Please set out the lines below as a numbered list, leaving out any blank lines, starting with the first line of the items and going on through the line with "研究情報 (36, 1757)". Include only those lines.
— Start Records for this task —
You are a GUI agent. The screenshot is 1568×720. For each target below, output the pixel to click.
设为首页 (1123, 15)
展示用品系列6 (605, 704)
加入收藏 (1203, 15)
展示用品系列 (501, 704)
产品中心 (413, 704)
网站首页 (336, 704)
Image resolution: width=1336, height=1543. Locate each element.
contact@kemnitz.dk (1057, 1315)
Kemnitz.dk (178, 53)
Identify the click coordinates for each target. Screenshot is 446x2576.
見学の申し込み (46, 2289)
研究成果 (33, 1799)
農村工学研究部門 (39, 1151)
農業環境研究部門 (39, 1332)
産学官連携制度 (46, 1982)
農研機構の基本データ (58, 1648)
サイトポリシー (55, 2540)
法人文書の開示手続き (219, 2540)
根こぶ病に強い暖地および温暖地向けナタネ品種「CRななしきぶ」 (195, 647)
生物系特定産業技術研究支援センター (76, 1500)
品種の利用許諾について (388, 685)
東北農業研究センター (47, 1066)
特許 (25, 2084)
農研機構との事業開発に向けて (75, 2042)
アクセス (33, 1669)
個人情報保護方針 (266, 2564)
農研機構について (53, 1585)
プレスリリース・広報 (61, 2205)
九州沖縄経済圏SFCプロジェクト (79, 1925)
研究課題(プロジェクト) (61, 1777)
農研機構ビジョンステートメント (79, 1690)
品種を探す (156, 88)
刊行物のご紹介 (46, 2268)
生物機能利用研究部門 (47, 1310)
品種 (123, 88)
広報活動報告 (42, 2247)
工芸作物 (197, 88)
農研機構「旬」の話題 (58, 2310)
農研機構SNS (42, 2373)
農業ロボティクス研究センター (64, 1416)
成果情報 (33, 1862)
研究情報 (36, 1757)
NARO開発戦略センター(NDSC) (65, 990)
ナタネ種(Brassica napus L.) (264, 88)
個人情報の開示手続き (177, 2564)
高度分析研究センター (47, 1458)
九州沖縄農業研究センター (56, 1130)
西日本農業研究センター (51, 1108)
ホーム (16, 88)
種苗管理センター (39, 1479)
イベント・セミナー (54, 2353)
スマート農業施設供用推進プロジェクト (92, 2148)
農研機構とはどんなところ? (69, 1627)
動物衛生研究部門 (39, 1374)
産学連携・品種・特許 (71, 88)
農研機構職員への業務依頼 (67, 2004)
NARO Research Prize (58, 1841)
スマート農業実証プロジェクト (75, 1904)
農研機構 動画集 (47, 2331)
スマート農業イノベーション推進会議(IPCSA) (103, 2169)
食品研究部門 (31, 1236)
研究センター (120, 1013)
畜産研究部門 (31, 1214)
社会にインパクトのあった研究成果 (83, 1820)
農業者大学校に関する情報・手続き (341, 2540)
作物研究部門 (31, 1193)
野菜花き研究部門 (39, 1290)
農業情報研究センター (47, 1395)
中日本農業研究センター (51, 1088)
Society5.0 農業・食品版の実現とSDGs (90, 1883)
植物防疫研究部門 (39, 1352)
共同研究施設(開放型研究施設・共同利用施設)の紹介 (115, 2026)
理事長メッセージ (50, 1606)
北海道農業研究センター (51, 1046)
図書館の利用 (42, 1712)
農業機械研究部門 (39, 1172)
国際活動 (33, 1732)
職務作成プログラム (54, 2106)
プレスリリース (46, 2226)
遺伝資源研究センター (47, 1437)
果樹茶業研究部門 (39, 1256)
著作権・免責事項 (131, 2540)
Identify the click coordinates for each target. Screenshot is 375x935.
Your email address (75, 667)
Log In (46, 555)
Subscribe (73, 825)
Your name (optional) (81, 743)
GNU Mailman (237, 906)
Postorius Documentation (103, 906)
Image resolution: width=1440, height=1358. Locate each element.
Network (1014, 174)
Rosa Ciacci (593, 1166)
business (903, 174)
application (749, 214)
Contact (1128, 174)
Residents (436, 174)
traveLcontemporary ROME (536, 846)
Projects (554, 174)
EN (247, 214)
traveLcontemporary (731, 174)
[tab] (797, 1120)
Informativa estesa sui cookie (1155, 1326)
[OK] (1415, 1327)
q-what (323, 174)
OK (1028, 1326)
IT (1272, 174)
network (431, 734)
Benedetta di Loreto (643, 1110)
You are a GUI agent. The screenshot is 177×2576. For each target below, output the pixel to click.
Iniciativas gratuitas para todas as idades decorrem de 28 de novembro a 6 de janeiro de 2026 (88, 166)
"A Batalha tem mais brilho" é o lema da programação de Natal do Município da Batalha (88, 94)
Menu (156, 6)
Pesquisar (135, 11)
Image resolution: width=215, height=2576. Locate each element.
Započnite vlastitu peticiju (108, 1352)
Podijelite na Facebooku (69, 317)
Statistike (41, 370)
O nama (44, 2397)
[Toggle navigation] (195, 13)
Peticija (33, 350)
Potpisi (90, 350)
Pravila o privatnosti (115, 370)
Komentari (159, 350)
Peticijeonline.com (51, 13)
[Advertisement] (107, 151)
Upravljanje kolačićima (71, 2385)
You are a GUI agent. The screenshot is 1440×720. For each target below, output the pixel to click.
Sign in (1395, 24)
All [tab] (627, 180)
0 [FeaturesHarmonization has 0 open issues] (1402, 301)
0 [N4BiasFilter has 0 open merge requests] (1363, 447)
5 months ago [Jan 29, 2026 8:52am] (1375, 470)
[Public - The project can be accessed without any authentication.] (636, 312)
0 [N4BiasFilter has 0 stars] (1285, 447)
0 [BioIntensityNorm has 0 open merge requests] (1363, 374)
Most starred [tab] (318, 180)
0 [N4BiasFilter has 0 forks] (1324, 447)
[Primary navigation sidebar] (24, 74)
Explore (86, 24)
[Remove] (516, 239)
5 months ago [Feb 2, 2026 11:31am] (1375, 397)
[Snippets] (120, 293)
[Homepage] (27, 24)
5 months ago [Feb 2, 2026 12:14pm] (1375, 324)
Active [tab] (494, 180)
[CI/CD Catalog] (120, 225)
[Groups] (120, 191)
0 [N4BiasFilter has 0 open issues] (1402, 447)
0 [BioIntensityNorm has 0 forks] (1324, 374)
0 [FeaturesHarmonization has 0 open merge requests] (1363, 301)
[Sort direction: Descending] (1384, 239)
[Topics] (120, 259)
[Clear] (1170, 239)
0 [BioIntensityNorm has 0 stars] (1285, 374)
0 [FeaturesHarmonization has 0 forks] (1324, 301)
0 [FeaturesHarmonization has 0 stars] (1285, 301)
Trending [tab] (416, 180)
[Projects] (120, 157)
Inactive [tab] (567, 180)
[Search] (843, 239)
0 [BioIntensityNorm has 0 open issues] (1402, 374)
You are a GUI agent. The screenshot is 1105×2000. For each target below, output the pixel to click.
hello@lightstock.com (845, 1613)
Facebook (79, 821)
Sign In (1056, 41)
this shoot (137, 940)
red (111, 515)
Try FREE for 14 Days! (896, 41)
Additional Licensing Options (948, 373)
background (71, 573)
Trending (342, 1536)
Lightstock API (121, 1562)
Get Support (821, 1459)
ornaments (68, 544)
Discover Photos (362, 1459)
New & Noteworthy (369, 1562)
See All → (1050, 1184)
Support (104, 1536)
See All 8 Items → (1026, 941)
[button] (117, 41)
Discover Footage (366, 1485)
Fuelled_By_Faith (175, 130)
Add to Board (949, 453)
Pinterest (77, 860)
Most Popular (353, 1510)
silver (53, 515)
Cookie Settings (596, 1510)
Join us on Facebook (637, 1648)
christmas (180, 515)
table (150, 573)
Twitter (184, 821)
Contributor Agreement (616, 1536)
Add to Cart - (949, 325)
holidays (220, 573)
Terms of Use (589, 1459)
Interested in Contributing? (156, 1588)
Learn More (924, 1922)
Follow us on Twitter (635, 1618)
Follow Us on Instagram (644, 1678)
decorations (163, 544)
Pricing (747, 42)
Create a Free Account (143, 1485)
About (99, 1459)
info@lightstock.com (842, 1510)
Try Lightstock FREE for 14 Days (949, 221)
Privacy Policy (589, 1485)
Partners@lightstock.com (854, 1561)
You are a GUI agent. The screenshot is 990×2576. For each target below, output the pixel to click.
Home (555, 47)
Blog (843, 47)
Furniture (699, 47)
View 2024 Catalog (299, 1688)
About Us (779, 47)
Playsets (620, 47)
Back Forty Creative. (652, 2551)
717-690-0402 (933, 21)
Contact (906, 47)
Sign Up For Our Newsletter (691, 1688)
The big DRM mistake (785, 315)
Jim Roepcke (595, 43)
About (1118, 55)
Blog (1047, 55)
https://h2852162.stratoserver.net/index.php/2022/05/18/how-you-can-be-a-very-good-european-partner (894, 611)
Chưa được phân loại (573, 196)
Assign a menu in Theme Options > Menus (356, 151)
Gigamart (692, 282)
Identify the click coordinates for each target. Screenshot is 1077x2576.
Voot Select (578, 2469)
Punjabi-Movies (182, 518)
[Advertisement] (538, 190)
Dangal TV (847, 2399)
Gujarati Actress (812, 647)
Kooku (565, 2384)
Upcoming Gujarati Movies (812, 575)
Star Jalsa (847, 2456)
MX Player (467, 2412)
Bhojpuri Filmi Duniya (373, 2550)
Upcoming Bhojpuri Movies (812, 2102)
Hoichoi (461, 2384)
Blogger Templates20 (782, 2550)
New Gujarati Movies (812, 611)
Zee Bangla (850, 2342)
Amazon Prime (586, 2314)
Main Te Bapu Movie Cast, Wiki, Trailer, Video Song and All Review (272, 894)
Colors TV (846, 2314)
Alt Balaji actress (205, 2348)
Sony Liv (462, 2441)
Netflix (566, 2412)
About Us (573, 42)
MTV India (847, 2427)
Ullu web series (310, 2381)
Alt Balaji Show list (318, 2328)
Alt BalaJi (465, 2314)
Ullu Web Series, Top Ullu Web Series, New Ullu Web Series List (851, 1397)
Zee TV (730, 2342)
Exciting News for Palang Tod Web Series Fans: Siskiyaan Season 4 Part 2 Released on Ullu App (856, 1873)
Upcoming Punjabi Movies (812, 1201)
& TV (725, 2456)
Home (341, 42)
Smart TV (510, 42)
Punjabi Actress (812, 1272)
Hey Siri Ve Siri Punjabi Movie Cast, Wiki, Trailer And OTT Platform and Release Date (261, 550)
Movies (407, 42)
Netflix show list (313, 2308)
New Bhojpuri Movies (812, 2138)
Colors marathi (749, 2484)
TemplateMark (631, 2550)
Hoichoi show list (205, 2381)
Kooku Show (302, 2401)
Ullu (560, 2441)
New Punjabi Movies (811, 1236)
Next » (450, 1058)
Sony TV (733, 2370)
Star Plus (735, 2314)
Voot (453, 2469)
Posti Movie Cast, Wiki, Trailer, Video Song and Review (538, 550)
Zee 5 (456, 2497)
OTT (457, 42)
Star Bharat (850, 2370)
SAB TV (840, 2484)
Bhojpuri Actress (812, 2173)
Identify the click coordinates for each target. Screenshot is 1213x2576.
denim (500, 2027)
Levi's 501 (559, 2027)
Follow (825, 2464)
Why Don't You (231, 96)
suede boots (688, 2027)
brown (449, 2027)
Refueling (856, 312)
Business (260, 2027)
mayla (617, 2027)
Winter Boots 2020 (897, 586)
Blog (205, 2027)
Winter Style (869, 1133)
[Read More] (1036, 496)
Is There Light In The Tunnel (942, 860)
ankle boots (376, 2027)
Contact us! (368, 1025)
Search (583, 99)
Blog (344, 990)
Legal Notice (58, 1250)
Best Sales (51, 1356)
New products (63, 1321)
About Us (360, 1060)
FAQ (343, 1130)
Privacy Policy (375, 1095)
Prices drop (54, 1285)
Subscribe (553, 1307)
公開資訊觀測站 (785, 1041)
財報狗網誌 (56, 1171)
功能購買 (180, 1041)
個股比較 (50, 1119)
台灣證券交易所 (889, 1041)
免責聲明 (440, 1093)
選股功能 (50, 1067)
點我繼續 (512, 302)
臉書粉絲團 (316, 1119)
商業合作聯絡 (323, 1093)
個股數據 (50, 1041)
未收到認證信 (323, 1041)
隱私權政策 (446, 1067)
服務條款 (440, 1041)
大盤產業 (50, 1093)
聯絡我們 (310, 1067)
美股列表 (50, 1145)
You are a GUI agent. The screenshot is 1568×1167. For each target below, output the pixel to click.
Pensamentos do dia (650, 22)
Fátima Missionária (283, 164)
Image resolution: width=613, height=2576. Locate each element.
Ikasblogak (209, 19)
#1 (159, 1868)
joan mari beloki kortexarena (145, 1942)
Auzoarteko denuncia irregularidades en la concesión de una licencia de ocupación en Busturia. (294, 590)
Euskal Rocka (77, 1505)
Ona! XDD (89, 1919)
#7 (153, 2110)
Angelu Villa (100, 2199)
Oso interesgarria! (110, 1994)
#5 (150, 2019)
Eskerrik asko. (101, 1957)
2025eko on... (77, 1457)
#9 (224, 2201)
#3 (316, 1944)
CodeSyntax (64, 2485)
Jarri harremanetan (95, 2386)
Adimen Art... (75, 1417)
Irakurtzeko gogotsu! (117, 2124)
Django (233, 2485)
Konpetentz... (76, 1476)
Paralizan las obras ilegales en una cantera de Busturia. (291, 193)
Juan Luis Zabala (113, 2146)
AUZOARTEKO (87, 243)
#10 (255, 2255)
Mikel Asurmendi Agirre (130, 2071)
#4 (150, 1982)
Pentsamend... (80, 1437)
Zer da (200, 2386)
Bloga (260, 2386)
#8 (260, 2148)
— End Records for this task —
§ Exercise output:
1. You are a GUI agent. The screenshot is 1568×720. For each target below, output the pixel to click.
2. 设为首页 (1123, 15)
3. 展示用品系列6 (605, 704)
4. 加入收藏 (1203, 15)
5. 展示用品系列 (501, 704)
6. 产品中心 (413, 704)
7. 网站首页 (336, 704)
8. Image resolution: width=1336, height=1543. Locate each element.
9. contact@kemnitz.dk (1057, 1315)
10. Kemnitz.dk (178, 53)
11. Identify the click coordinates for each target. Screenshot is 446x2576.
12. 見学の申し込み (46, 2289)
13. 研究成果 (33, 1799)
14. 農村工学研究部門 (39, 1151)
15. 農業環境研究部門 (39, 1332)
16. 産学官連携制度 (46, 1982)
17. 農研機構の基本データ (58, 1648)
18. サイトポリシー (55, 2540)
19. 法人文書の開示手続き (219, 2540)
20. 根こぶ病に強い暖地および温暖地向けナタネ品種「CRななしきぶ」 (195, 647)
21. 生物系特定産業技術研究支援センター (76, 1500)
22. 品種の利用許諾について (388, 685)
23. 東北農業研究センター (47, 1066)
24. 特許 (25, 2084)
25. 農研機構との事業開発に向けて (75, 2042)
26. アクセス (33, 1669)
27. 個人情報保護方針 (266, 2564)
28. 農研機構について (53, 1585)
29. プレスリリース・広報 (61, 2205)
30. 九州沖縄経済圏SFCプロジェクト (79, 1925)
31. 研究課題(プロジェクト) (61, 1777)
32. 農研機構ビジョンステートメント (79, 1690)
33. 品種を探す (156, 88)
34. 刊行物のご紹介 (46, 2268)
35. 生物機能利用研究部門 (47, 1310)
36. 品種 (123, 88)
37. 広報活動報告 (42, 2247)
38. 工芸作物 (197, 88)
39. 農研機構「旬」の話題 (58, 2310)
40. 農研機構SNS (42, 2373)
41. 農業ロボティクス研究センター (64, 1416)
42. 成果情報 (33, 1862)
43. 研究情報 (36, 1757)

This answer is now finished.